When JP Morgan Asset Management analyzes energy stocks, sustainability factors are among the areas evaluated, according to David Maccarrone, a managing director with JP Morgan. The firm, he said, supports policymakers developing regulation to deliver on nonroutine flaring objectives in the Permian.

“The reality is climate change needs to be high among companies’ priorities because the world is changing,” Maccarrone said. “These changes will drive company operations and stock valuations and for us. … it impacts our ability to create value for our clients.”

 EDF has been tracking flaring in the Permian Basin since the start of the shale boom.
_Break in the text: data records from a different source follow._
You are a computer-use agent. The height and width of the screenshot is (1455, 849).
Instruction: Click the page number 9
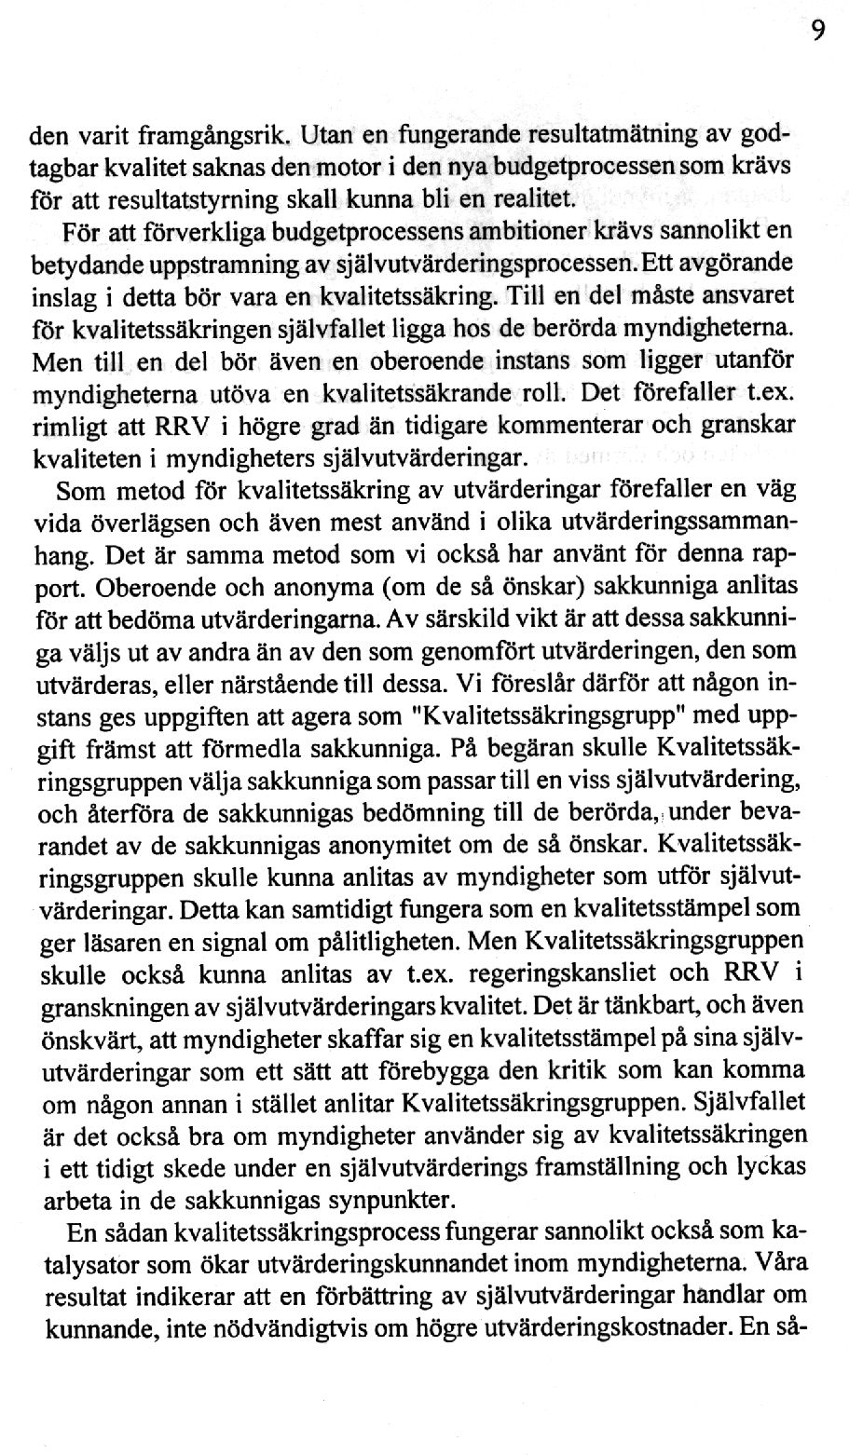pyautogui.click(x=816, y=32)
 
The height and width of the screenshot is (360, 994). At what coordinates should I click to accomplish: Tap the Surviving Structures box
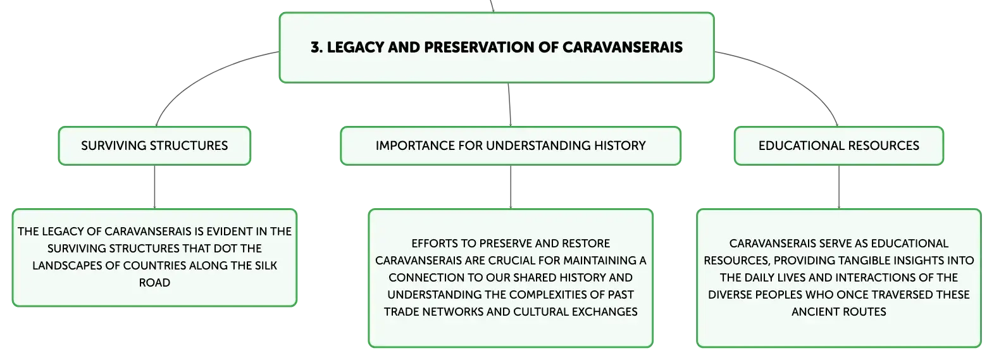point(154,146)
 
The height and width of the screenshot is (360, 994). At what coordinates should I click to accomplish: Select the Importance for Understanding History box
point(511,146)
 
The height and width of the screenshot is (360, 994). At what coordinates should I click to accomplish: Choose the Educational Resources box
point(839,146)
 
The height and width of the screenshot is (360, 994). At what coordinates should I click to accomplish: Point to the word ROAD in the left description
point(154,283)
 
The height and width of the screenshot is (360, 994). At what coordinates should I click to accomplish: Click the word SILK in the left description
point(266,266)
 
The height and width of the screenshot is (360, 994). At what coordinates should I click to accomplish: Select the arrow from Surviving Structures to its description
point(154,187)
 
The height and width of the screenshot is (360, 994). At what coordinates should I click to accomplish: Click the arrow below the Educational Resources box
point(839,187)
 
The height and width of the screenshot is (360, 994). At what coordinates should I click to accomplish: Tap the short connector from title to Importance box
point(509,105)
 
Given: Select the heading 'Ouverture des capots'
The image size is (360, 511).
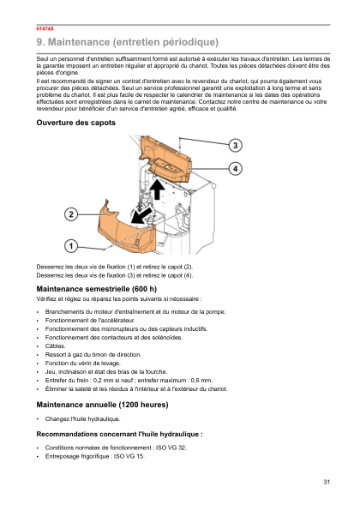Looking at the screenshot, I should click(x=75, y=123).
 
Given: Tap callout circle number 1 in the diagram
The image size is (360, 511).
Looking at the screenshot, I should click(x=72, y=245).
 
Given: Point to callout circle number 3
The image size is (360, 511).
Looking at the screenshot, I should click(x=234, y=145).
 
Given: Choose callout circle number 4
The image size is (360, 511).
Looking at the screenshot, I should click(x=234, y=169).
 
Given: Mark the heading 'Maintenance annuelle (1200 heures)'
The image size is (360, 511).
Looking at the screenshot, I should click(x=103, y=404).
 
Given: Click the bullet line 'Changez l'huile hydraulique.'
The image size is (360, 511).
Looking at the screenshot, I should click(x=83, y=419).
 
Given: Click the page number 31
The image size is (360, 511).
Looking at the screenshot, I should click(x=327, y=484).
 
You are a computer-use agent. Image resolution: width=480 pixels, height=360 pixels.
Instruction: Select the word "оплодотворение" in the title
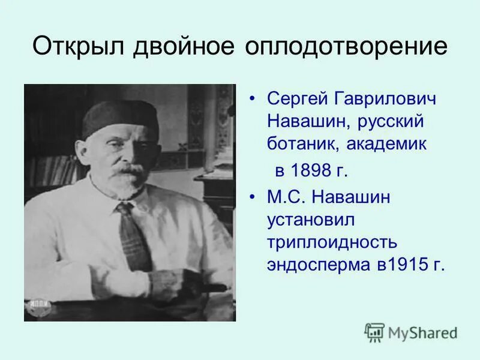(346, 46)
Its latest research revealed that some flares have major performance problems, contributing to methane emissions in the basin.

There is an incentive problem when it comes to flaring, said EDF’s Leyden.

“You’ve got low gas prices, rush to bring production online, a lack of meaningful regulatory limits,” he said. “That’s all a recipe for excessive waste and pollution, and that’s generally what we’ve seen in the Permian. Operators are primarily there for the liquids, and the dry gas can often end up essentially being a waste product.”

He called flaring a “huge unforced error” and a “question mark hanging over the oil and gas industry’s ability to compete in a low carbon economy.”

Hopes are for companies that routinely flare to be inspired by companies that don’t and for regulators to enact rules to make that happen.

Besides companies highlighted in the Gaffney Cline report, others of various sizes have taken steps to reduce flaring without stricter regulations. The problem is not every company is doing so.

“There’s an expression, ‘If you aim for nothing, you’ll hit it every time,’” Maccarrone said. “The voluntary operator actions we’ve seen have not delivered on the industrywide change we need to see in time, particularly in the Permian, given its size.”

It also helps to have goals, which Stewart pointed out creates transparency to stakeholders and accountability within and outside the organization. Some companies, including Chevron, have tied compensation to flaring goals.

“It starts with that strong governance and strong leadership from the top,” she said.